Когда я закрыла за собой дверь, первой мыслью было — тишина. Мне хотелось её так отчаянно, как ребёнку хочется обнять игрушку после кошмара. Я подошла к кровати и рухнула на неё лицом вниз, не раздеваясь, не разуваясь, не заботясь о том, что волосы спутались, а под ребром тянет после долгого сидения в больничной палате. Мне было плевать. Я просто лежала и не думала, пыталась не думать. Но это было невозможно. В голове крутился только он.
Кай или Джулио. Господи, я до сих пор не могу свыкнуться с этой мыслью. Он не Кай. Не тот человек, которого я встретила когда меня трясло от страха, и всё кричало внутри — спасите. Он был другим. Он был Джулио — мальчиком, который когда-то был частью похожей на нашу семьи. Тем, кто считался погибшим, тем, кого предали. И тем, кого я полюбила, не зная, кто он есть на самом деле. Но, несмотря на это, он всё ещё мой Кай. Он остался тем, кто смотрел на меня так, будто я — не порождение мафии, не дочь Андреа, не преступление, а просто человек. Женщина. Его женщина.

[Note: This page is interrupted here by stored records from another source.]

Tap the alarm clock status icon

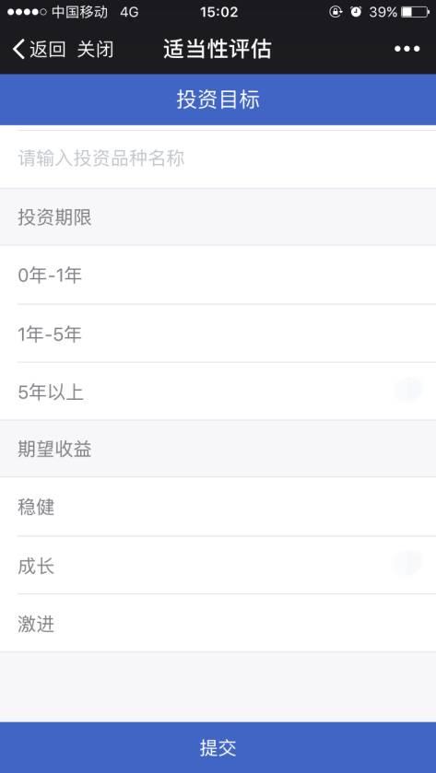click(x=356, y=12)
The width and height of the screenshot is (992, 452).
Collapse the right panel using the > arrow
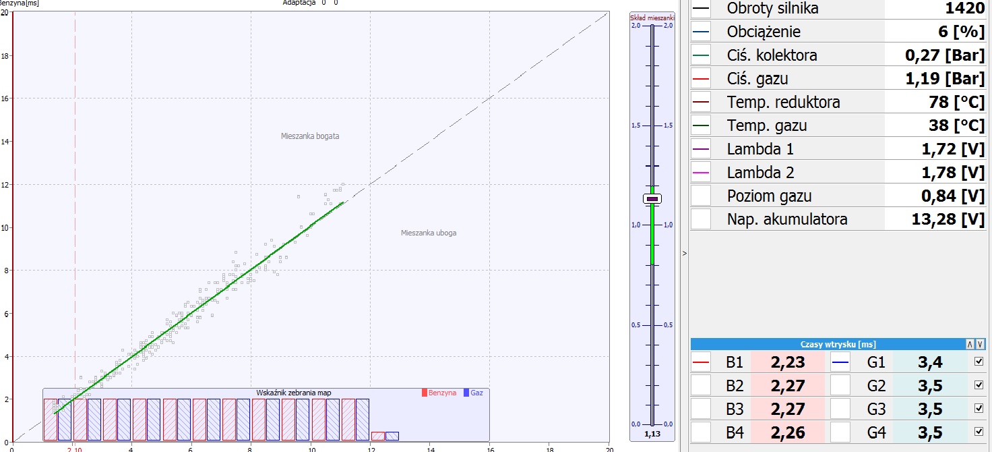(x=685, y=254)
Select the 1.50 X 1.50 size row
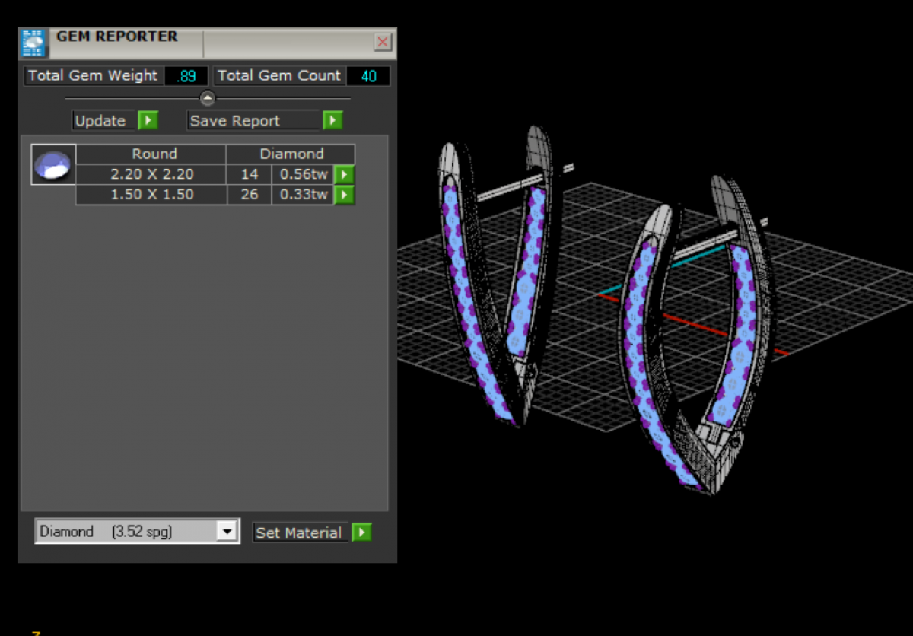913x636 pixels. click(152, 195)
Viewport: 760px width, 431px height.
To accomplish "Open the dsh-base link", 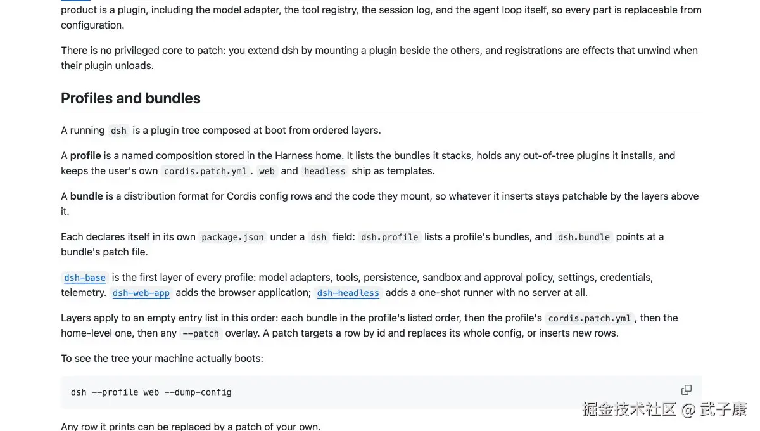I will coord(85,278).
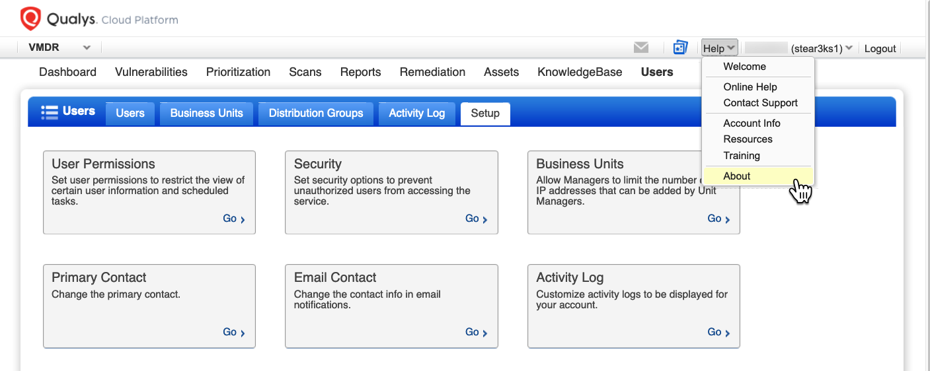
Task: Click the mail envelope icon
Action: point(640,48)
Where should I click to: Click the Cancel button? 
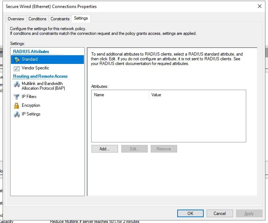[220, 214]
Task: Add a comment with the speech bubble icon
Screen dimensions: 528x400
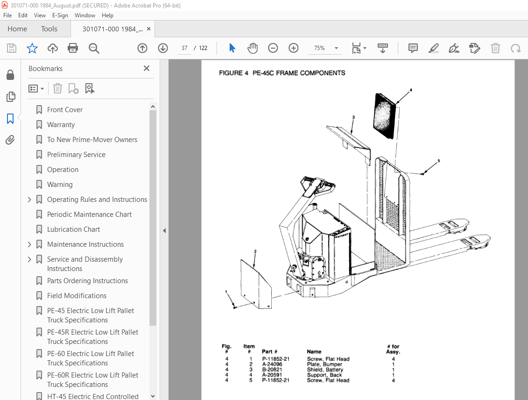Action: (413, 48)
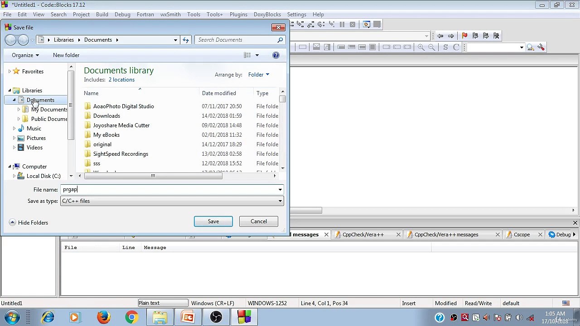Click the red bookmark flag icon
The height and width of the screenshot is (326, 580).
464,36
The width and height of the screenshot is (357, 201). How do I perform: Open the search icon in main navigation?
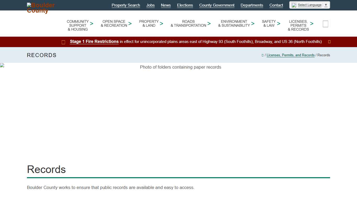point(325,24)
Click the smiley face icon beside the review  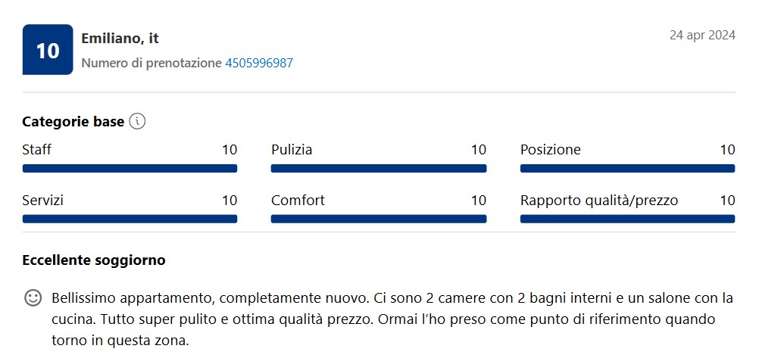(x=33, y=298)
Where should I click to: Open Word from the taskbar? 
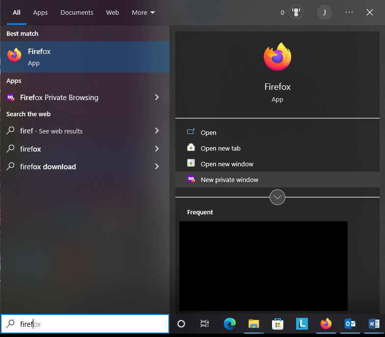pos(374,324)
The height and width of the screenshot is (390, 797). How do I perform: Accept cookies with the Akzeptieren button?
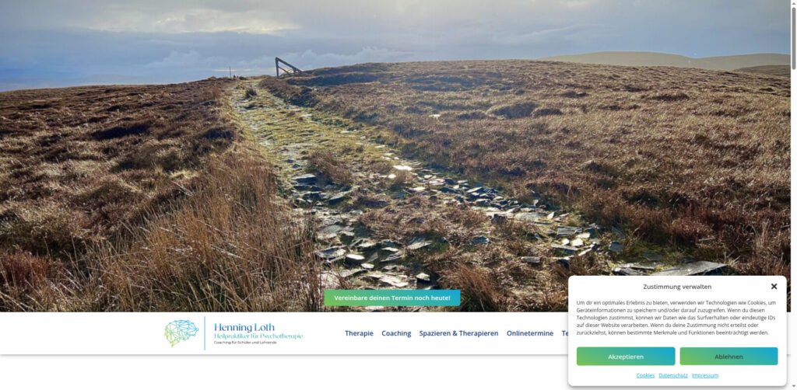(626, 357)
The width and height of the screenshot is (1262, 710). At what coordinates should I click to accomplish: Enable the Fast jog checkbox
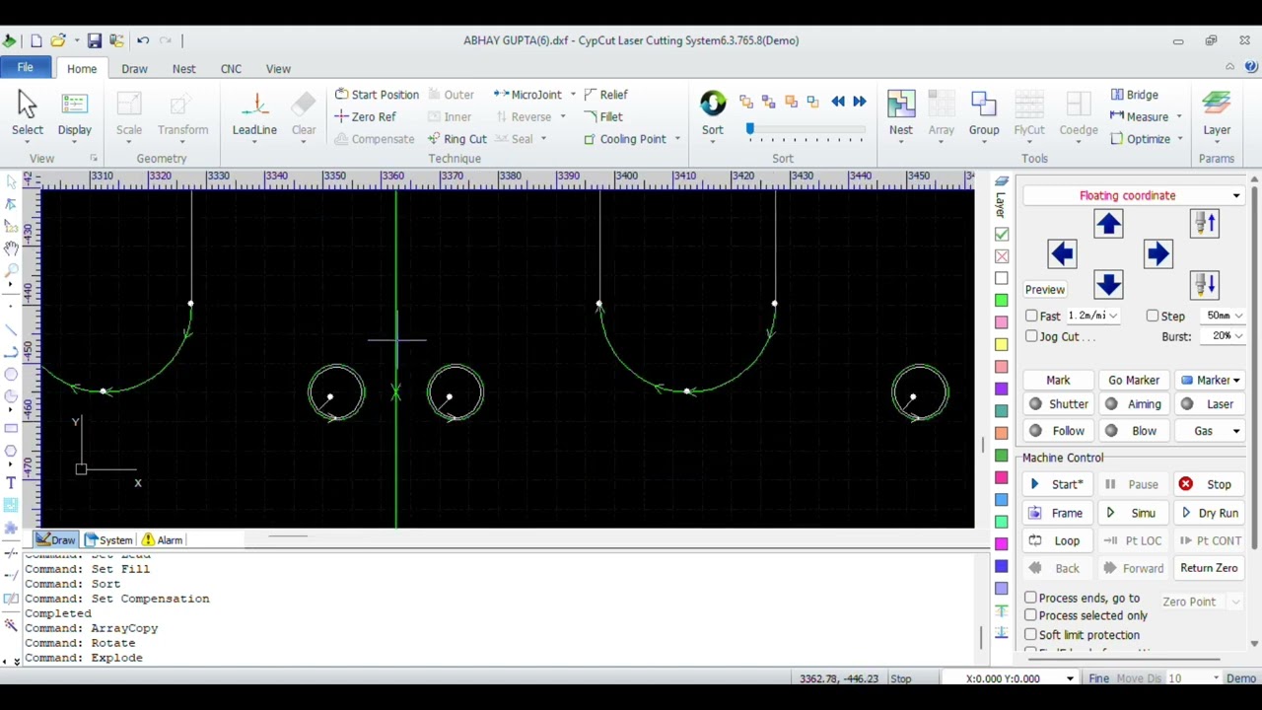1031,316
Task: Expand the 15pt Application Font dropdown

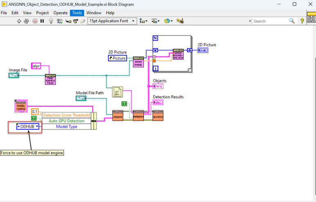Action: click(x=112, y=21)
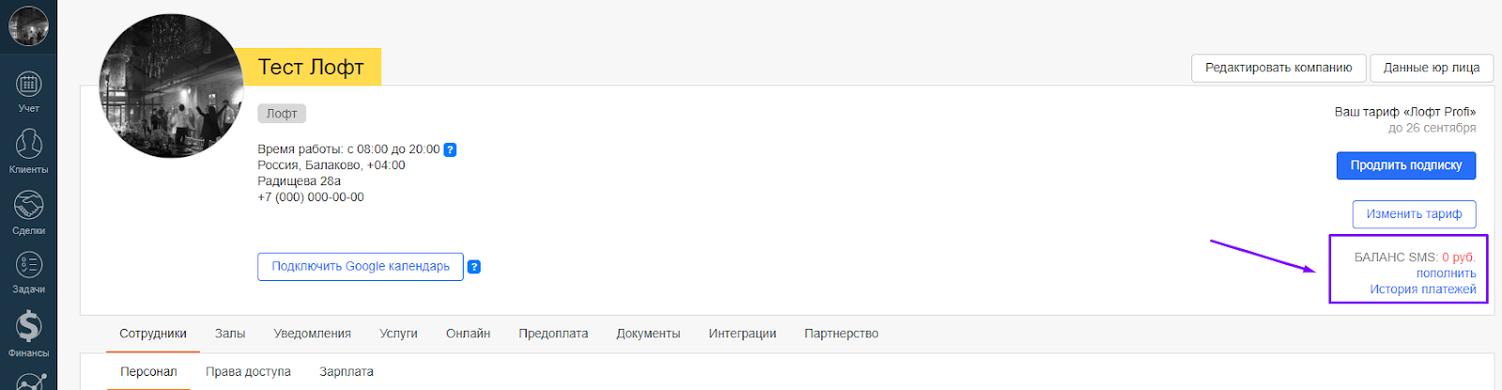Click Продлить подписку button
The height and width of the screenshot is (390, 1502).
[1405, 165]
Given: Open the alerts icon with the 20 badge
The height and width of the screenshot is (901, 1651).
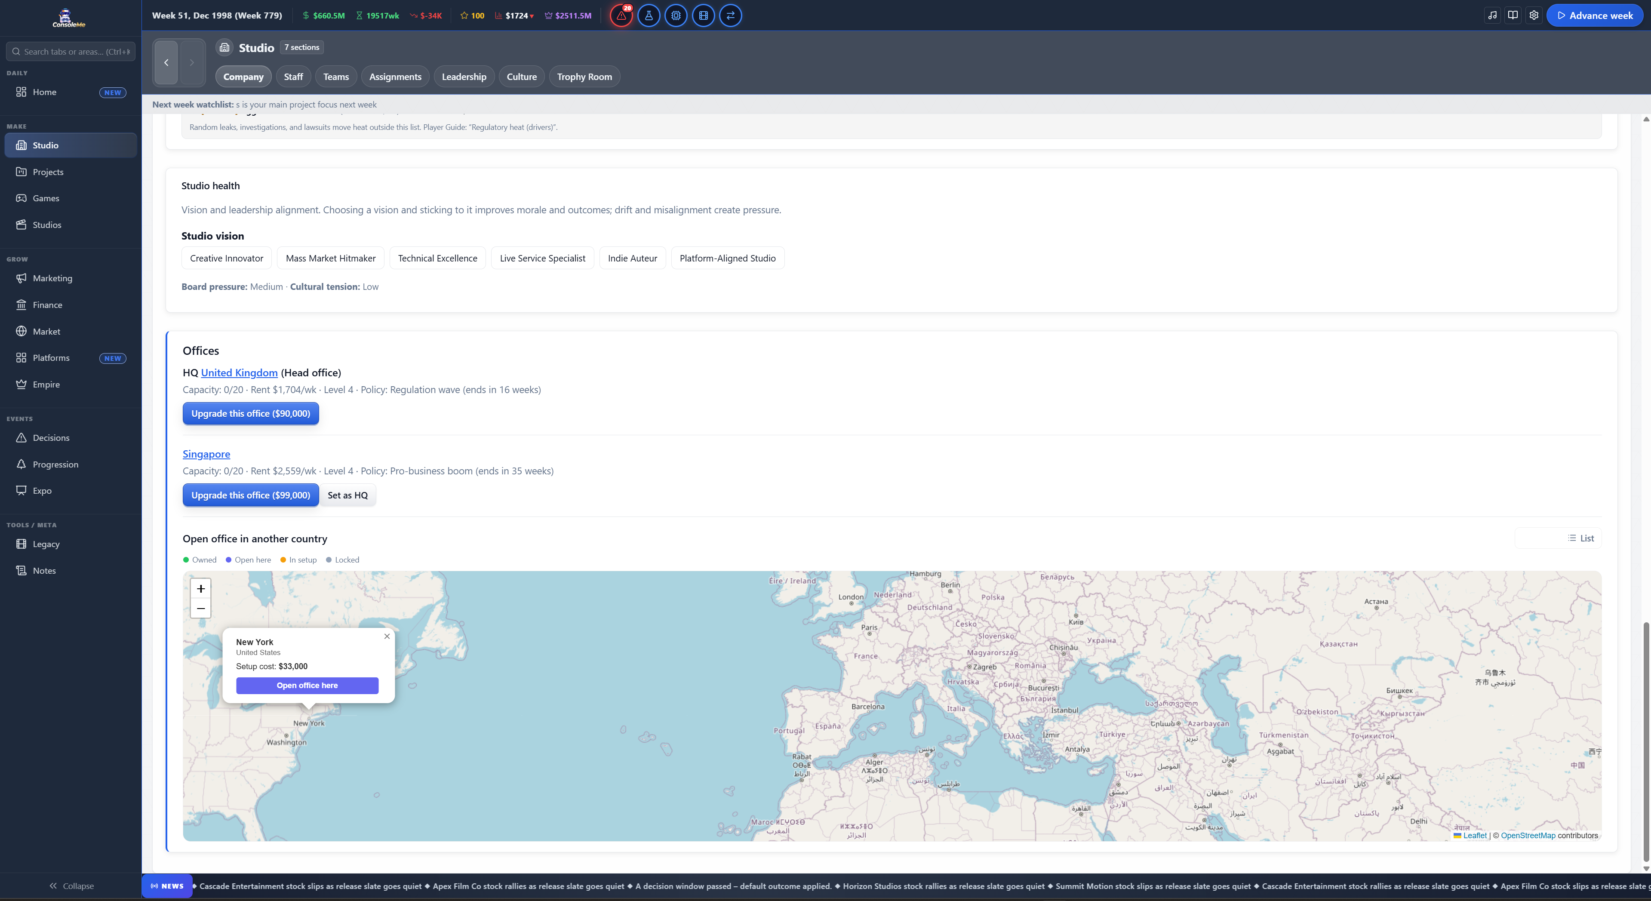Looking at the screenshot, I should click(x=621, y=15).
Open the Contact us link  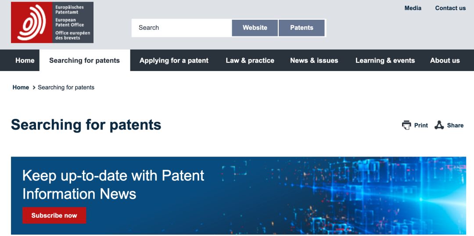point(450,8)
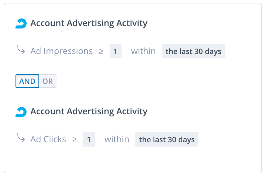This screenshot has height=177, width=266.
Task: Edit the Ad Impressions threshold value 1
Action: 115,51
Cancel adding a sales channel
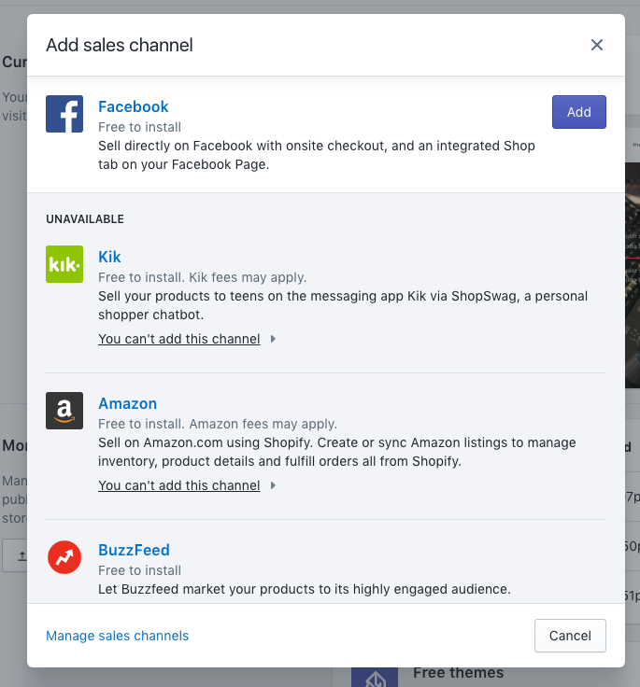This screenshot has width=640, height=687. click(570, 636)
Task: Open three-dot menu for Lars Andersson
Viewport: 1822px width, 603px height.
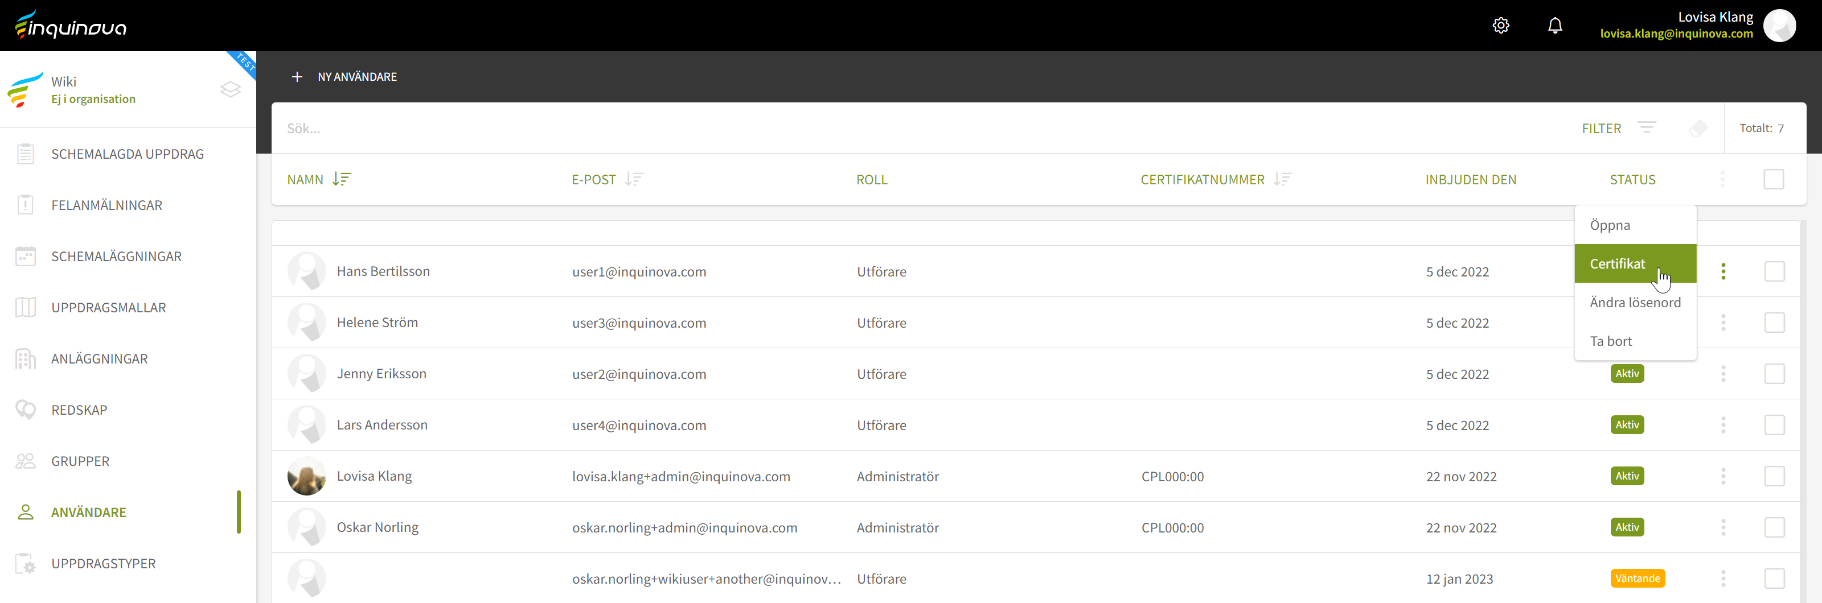Action: coord(1723,425)
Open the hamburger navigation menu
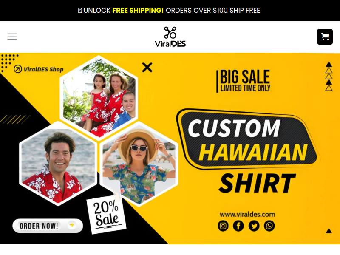The height and width of the screenshot is (255, 340). tap(12, 37)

Его слова до сих пор звенели у меня в голове, отчётливо, как будто он говорил их шёпотом прямо в ухо:
«Я хочу на тебе жениться.»
И это была не угроза, не ультиматум. Он не просил бросить всё ради него. Он предлагал шанс. Предлагал другой путь — другой воздух, в котором можно дышать, не оглядываясь. А я утопала в собственных сомнениях. Я закрыла глаза и уставилась в подушку. Я не могла говорить. Ни с кем.
Мама заглядывала в комнату несколько раз, кажется, оставила чай, но я даже не повернула голову. Я знала, что она хотела поговорить, поддержать, спросить, как я, но я не могла. Просто не могла. С папой — тем более. Он разбил мне сердце сегодня. Раздавил его. Как будто мои чувства, мои слёзы, мой выбор были ничем. Как будто я, его дочь, не могла любить того, кого сама выбрала. Он готов был убить Кая. Я знаю, он волновался, видела это в его глазах, в том, как дрожала его рука, когда он приказал больше не показывать Кая в доме.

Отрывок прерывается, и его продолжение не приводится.